Gabin ne fait que pleurer. Qui a dit qu'un bébé dormait toute la journée. C'est faux. Il hurle. Sans cesse. Il m'a empêché de fêter le nouvel an. Sale gosse. La seule joie que j'ai connue pendant ces fêtes est une carte de vœux de Patrick. Mais je n'ai pas pu lui répondre. Il n'y avait pas d'adresse.

J'éprouve un peu plus d'affection pour Gabin. Je ne me sens pas mère pour autant. Je crois que je suis trop jeune pour ça. Que je n'ai pas l'instinct maternel. Il est mignon, c'est sûr mais il lui ressemble trop. Il me rappelle Patrick.

17 mars 1990

Cher journal,

Cet enfant me prend tout mon temps. Je ne peux plus t'écrire. Enfin, il commence à dormir un peu plus. Mais mes parents en ont marre des pleurs.
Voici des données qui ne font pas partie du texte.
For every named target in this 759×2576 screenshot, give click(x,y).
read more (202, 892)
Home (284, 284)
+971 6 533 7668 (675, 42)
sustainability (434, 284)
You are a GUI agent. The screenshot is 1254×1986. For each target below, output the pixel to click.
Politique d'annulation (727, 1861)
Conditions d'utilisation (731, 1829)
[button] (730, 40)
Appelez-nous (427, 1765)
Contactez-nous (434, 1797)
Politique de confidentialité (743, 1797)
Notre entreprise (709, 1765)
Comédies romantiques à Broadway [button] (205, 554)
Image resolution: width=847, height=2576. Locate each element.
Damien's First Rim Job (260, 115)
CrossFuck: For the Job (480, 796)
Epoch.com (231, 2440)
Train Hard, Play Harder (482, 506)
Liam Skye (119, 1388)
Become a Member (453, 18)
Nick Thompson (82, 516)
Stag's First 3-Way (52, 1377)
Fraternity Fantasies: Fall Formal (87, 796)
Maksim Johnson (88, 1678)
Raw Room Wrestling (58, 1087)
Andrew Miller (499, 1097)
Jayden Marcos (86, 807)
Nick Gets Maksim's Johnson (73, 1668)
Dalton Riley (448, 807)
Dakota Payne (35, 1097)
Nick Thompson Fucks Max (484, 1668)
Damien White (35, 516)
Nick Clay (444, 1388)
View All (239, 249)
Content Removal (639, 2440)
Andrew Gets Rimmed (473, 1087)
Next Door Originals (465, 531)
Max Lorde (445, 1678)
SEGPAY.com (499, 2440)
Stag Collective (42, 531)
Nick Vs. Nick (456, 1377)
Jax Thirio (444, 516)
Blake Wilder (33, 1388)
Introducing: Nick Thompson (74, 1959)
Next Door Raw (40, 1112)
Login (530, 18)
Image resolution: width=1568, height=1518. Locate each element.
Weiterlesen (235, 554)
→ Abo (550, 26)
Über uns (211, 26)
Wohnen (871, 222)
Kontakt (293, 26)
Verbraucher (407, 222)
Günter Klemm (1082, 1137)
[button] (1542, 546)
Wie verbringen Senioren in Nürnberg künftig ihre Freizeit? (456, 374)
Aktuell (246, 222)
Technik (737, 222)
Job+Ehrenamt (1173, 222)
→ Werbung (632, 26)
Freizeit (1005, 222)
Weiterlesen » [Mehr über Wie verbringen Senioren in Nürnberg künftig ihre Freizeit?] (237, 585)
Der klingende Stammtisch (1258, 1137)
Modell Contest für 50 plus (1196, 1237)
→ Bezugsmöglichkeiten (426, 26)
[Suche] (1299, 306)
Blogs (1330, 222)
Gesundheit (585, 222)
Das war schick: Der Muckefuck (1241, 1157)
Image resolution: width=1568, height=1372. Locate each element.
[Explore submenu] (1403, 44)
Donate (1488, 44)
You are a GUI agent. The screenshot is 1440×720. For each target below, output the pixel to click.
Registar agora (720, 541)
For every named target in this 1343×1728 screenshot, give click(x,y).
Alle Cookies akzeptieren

Ils s'occupent de lui de temps en temps mais je dois me lever la nuit pour le nourrir. Une horreur. Il grandit bien apparemment. Le pédiatre est content. Mais je ne peux plus sortir. Il m'empêche de faire tout ce que j'aime. Je passe mon temps à attendre. Qu'il mange, qu'il fasse son caca et qu'il s'endorme. Je n'aime pas ce rôle de maman. Ce n'est pas moi.

14 avril 1990

J'attends inlassablement d'autres nouvelles de Patrick. Je cours à la boite aux lettres tous les jours. Même le dimanche parfois. Je n'ai plus la notion du temps. Je ne vais plus au lycée. Je suis mes cours par correspondance. Il était hors de question pour mes parents que j'arrête mes études. J'ai de toute manière, bien d'autres ambitions. Et ce n'est pas cet enfant qui va m'empêcher de faire ce dont je rêve depuis longtemps.

21 juillet 1990

Sept mois et demi. Quinze ans et bientôt seize. Ce n'est pas dans l'ordre des choses. Il fait ses dents. Je comprends qu'il puisse avoir mal mais me réveiller sans cesse ? Je me demande comment j'ai pu réussir mon année et passé en 1ère C. Je ne dors plus que quelques petites heures par nuit. C'est compliqué mais je deviendrais médecin avec un Gabin à mes pieds ou non.

25 juillet 1990

Ce matin, quand je suis allée le récupérer dans son lit, il était déjà réveillé et il me regardait avec des yeux remplis d'amour. L'amour que je ne lui donne pas. Ses petites lèvres ont bougé et ont prononcé très clairement « maman ». Pour la première fois depuis sa naissance, je me suis sentie mère.